Cybercriminals have increased the Business Email Compromise attacks and this has peaked during this COVID-19 season. Read on to know more about this…
Cybercriminals have resorted to Business Email Compromise (BEC) attacks and this has peaked during this COVID-19 season. The BEC attacks has made cybercriminals profitable to meet their financial objectives.
Essentially, cybercriminals are using malicious email accounts to impersonate an employee or trusted partner, and send highly personalized messages for the purpose of tricking other employees into leaking sensitive information, or sending over money.
Statistics
Anti-Phishing Working Group (APWG) has found that the average wire transfer loss due to BEC scams has surged to $80,183 from $54,000, in Q2 2020. Moreover, in two third of attacks, attackers requested funds in the form of gift cards for Apple iTunes, Google Play, eBay, and Steam Wallet. Approximately 72% of the attacks were conducted via free webmail accounts and half of them were sent from Gmail. The three most impersonated brands in the second quarter were Zoom, Amazon, and DHL.
Clear & Present Danger
The criminal community has been refining its skills to conduct BEC attacks that are extremely successful at dodging email defenses. They deal in unadulterated deception and thus, are invisible to most conventional security measures. Moreover, as the scammer attempts to make it resemble a genuine email, no keywords will trigger the conventional filters.
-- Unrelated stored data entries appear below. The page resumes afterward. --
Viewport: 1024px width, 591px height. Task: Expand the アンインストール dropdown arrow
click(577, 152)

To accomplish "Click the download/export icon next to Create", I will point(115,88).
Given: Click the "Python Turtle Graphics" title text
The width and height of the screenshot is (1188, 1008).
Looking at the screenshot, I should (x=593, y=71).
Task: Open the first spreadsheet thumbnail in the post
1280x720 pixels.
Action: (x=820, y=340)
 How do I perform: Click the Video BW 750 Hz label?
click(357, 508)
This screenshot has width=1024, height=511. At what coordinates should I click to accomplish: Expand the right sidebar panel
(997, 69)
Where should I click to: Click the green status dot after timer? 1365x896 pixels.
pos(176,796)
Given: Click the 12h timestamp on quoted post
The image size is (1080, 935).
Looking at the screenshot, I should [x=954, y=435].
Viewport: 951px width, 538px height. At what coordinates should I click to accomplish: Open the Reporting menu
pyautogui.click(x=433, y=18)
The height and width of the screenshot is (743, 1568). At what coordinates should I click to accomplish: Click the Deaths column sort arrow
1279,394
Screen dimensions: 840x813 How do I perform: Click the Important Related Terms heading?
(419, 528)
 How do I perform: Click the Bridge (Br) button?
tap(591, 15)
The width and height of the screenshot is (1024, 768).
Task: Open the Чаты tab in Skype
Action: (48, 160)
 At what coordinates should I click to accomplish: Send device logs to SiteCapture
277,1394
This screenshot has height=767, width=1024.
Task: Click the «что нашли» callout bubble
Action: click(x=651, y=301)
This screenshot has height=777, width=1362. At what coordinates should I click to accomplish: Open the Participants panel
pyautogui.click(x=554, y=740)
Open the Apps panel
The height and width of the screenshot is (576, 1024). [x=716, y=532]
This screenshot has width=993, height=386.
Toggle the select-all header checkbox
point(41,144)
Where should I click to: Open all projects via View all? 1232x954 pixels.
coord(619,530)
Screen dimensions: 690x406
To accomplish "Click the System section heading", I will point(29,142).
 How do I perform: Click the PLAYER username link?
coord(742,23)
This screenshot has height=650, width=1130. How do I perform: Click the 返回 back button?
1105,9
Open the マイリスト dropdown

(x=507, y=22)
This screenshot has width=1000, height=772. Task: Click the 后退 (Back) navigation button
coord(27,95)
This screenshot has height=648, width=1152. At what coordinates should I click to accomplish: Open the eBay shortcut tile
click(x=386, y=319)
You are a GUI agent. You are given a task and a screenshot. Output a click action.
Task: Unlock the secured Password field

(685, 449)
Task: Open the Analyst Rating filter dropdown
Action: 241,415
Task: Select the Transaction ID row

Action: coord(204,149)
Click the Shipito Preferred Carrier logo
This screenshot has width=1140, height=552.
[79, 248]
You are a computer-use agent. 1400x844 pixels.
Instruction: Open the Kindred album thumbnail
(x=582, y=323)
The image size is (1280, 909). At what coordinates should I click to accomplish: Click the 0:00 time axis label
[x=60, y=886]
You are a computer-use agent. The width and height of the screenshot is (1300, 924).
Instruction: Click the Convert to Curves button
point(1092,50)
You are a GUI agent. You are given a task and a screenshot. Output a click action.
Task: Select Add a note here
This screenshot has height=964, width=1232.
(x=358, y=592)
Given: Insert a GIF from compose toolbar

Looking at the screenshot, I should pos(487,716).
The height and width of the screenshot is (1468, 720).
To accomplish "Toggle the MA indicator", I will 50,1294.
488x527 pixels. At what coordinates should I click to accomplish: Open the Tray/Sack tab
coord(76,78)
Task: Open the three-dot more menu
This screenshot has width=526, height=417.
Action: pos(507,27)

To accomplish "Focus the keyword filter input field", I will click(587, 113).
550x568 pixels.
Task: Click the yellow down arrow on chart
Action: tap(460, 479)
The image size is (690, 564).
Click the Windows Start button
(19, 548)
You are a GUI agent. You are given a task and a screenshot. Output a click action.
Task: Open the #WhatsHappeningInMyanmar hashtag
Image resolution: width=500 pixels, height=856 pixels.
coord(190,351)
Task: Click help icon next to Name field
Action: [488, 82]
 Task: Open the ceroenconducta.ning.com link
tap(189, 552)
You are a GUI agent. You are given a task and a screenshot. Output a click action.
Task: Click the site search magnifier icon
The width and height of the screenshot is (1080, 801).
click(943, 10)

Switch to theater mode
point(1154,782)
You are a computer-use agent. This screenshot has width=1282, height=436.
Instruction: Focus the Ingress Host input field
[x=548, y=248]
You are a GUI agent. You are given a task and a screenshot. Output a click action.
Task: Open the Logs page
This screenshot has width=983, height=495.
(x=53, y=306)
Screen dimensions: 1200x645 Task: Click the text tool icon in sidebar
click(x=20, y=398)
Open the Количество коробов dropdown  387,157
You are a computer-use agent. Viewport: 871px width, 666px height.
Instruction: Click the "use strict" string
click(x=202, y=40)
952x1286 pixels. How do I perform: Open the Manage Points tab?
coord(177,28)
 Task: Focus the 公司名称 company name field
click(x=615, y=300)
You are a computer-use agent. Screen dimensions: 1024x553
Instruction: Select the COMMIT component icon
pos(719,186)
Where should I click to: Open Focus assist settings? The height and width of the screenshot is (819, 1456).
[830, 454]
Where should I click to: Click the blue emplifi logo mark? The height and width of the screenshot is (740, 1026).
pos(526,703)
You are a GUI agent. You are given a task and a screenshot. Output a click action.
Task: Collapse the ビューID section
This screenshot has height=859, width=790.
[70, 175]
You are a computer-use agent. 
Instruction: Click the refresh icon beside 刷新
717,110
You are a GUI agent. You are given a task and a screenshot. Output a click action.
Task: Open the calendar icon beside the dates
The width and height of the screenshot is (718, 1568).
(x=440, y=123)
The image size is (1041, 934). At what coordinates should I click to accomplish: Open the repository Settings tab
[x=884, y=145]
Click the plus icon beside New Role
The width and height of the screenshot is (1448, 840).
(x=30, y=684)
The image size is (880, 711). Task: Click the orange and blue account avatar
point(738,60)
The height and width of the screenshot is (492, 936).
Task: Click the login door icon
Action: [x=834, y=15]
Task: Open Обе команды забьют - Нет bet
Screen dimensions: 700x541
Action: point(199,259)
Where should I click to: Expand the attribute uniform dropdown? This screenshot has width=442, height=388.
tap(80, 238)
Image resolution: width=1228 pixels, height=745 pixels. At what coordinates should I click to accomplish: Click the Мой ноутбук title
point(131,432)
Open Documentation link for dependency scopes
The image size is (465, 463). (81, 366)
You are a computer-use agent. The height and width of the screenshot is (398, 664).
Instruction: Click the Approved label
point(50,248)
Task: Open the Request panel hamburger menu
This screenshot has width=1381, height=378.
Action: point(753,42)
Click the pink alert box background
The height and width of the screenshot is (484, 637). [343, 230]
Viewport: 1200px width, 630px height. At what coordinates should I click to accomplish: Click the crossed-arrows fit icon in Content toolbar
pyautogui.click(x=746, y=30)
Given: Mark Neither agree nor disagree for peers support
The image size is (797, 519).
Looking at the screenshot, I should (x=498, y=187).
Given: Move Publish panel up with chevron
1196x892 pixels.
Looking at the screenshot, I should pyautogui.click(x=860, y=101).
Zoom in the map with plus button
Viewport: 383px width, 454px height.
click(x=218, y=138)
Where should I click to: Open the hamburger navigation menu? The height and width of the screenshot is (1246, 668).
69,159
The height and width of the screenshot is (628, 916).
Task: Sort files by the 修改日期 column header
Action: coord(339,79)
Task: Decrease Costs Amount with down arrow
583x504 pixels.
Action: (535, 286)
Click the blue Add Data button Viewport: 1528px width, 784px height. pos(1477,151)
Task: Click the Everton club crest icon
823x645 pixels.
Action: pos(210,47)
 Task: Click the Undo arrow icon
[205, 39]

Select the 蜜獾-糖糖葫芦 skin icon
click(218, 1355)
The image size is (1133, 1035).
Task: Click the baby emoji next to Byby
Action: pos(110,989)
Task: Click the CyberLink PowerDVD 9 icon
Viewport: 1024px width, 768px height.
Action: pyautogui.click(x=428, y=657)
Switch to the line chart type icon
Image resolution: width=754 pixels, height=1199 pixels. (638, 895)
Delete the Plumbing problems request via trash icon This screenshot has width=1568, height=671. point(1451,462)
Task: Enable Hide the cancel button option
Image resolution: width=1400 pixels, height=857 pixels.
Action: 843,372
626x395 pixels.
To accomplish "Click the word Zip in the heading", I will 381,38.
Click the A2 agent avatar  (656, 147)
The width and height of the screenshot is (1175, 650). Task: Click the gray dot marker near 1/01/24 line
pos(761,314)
Hence, ensuring that a well-crafted email has a huge chance of making it to a victim’s inbox without triggering any alarms.
Recent BEC Attacks
Last month, Barracuda Networks discovered that 6,170 accounts were responsible for more than 100,000 BEC attacks on approximately 6,600 organizations. Threat actors were found using legacy apps with old protocols, such as POP, IMAP, and SMTP, to gain access to business email accounts protected with Multifactor Authentication (MFA). Moreover, SMS-based MFA can be abused by attackers in multiple ways, including SIM-jacking. Since March, a series of BEC campaigns have been targeting Office 365 accounts. The attackers, known as Water Nue, have targeted executives at more than 1,000 organizations.
Mitigation
Block unsolicited emails from potentially malicious accounts. Security team should train the users or employees to detect targeted phishing attacks. Implementation of Domain-based Message Authentication, Reporting & Conformance (DMARC) will ensure that emails with mismatched sender ID are detected and automatically reject suspicious emails.
Concluding Points
Losses due to BEC attacks have doubled since the past year, proving that attackers have an upper hand over defenders. Moreover, it has proved that cybercriminals can create havoc with relatively simple attack techniques. Hence, organizations must guarantee that their security measures are capable of countering all kinds of threats.
With COVID-19 providing powerful leverage for this new wave of credentials harvesting campaigns, it’s safe to assume that cybercriminals will soon be putting those logins to use in new BEC-based attacks.